Right-wing political correctness
"Political correctness" is a label typically used to describe liberal or left-wing terms and actions but rarely used for analogous attempts to mold language and behavior on the right. Alex Nowrasteh of the Cato Institute referred to the right's own version of political correctness as "patriotic correctness".
As a socio-linguistic phenomenon
In subsequent academic scholarship, some scholars have examined political correctness as a form of linguistic and moral reform rather than as a coherent political ideology. Linguist Geoffrey Hughes described political correctness as “liberal in its aims but often illiberal in its practices,” identifying a tension between its reformist intentions and its perceived coerciveness. Similarly, Norman Fairclough has analyzed political correctness as part of a broader discourse of linguistic and moral reform, in which “changing language practices is part of changing social relations” and “critical awareness of language” is linked to the pursuit of “fairness and inclusiveness.”
Usage
The modern pejorative usage of the term emerged from conservative criticism of the New Left in the late 20th century. This usage was popularized by a number of articles in The New York Times and other media throughout the 1990s, and was widely used in the debate surrounding Allan Bloom's 1987 book The Closing of the American Mind. The term gained further currency in response to Roger Kimball's Tenured Radicals (1990), and conservative author Dinesh D'Souza's 1991 book Illiberal Education. Supporters of politically correct language have been pejoratively referred to as the "language police".
Education
Modern debate on the term was sparked by conservative critiques of perceived liberal bias in academia and education, and conservatives have since used it as a major line of attack.
Preliminary research published in 2020 indicated that students at a large U.S. public university generally felt instructors were open-minded and encouraged free expression of diverse viewpoints; nonetheless, most students worried about the consequences of voicing their political opinions, with "[a]nxieties about expressing political views and self-censorship ... more prevalent among students who identify as conservative".
As a conspiracy theory
Main article: Cultural Marxism conspiracy theory
Some conservative commentators in the West argue that "political correctness" and multiculturalism are part of a conspiracy with the ultimate goal of undermining Judeo-Christian values. This theory, which holds that political correctness originates from the critical theory of the Frankfurt School as part of a conspiracy that its proponents call "Cultural Marxism". The theory originated with Michael Minnicino's 1992 essay "New Dark Age: Frankfurt School and 'Political Correctness'", published in a Lyndon LaRouche movement journal. In 2001, conservative commentator Patrick Buchanan wrote in The Death of the West that "political correctness is cultural Marxism", and that "its trademark is intolerance".
Media
In the US, the term has been widely used in books and journals, but in Britain the usage has been confined mainly to the popular press. Many such authors and popular-media figures, particularly on the right, have used the term to criticize what they see as bias in the media. Robert Novak, in his essay "Political Correctness Has No Place in the Newsroom", used the term to blame newspapers for adopting language use policies that he thinks tend to excessively avoid the appearance of bias. He argued that political correctness in language not only destroys meaning but also demeans the people who are meant to be protected.
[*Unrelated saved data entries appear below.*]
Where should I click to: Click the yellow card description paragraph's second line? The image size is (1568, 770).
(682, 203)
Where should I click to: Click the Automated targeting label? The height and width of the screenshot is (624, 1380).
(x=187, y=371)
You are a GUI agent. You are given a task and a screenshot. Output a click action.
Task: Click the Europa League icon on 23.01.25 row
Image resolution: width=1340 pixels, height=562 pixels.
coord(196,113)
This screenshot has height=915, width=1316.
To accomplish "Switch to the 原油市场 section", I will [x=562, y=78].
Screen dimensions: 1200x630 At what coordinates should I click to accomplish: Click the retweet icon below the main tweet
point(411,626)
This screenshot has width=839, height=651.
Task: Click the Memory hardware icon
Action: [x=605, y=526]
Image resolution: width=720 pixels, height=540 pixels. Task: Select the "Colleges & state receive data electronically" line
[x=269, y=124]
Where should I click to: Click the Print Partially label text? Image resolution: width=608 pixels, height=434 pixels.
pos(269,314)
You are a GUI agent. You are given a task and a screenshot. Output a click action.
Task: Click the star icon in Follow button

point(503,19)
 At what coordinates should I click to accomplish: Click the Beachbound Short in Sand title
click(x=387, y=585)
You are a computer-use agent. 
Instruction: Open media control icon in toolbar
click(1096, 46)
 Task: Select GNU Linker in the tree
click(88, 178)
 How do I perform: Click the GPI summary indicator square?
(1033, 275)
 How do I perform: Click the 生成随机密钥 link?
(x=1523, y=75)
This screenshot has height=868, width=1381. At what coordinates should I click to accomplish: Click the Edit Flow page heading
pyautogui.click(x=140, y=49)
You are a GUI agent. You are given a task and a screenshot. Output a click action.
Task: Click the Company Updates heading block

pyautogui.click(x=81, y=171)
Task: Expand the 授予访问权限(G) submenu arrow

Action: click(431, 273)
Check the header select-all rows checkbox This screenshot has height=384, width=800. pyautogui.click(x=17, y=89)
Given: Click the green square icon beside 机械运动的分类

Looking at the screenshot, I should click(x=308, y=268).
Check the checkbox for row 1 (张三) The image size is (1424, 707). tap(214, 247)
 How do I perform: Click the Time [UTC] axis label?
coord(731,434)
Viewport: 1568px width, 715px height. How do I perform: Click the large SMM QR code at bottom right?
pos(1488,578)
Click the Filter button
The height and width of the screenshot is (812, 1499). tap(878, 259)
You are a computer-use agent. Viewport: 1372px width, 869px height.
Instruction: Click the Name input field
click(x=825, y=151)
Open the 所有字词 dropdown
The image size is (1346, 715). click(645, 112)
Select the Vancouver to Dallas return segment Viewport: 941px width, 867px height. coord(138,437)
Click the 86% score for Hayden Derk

Authors David Sloan and Emily Hoff claim that in the US, journalists shrug off concerns about political correctness in the newsroom, equating the political correctness criticisms with the old "liberal media bias" label. According to author John Wilson, left-wing forces of "political correctness" have been blamed for unrelated censorship, with Time citing campaigns against violence on network television in the US as contributing to a "mainstream culture [that] has become cautious, sanitized, scared of its own shadow" because of "the watchful eye of the p.c. police", protests and advertiser boycotts targeting TV shows are generally organized by right-wing religious groups campaigning against violence, sex, and depictions of homosexuality on television.
Inclusive language
Main article: Inclusive language
Inclusive or Equity Language is a language style that avoids expressions that its proponents perceive as expressing or implying ideas that are sexist, racist, or otherwise biased, prejudiced, or insulting to any particular group of people; and instead uses language intended to avoid offense and fulfill the ideals of egalitarianism. This language style is sometimes referred to as a type of "political correctness", either as a neutral description or with negative connotations by its opponents. At least some supporters deny an association between the two ("Political correctness is focused on not offending whereas inclusive language is focused on honoring people's identities.").
Satirical use
Political correctness is often satirized, for example in The PC Manifesto (1992) by Saul Jerushalmy and Rens Zbignieuw X, and Politically Correct Bedtime Stories (1994) by James Finn Garner, which presents fairy tales re-written from an exaggerated politically correct perspective. In 1994, the comedy film PCU took a look at political correctness on a college campus. Other examples include the television program Politically Incorrect, George Carlin's "Euphemisms" routine, and The Politically Correct Scrapbook. The popularity of the South Park cartoon program led to the creation of the term "South Park Republican" by Andrew Sullivan, and later the book South Park Conservatives by Brian C. Anderson. In its Season 19 (2015), South Park introduced the character PC Principal, who embodies the principle, to poke fun at the principle of political correctness.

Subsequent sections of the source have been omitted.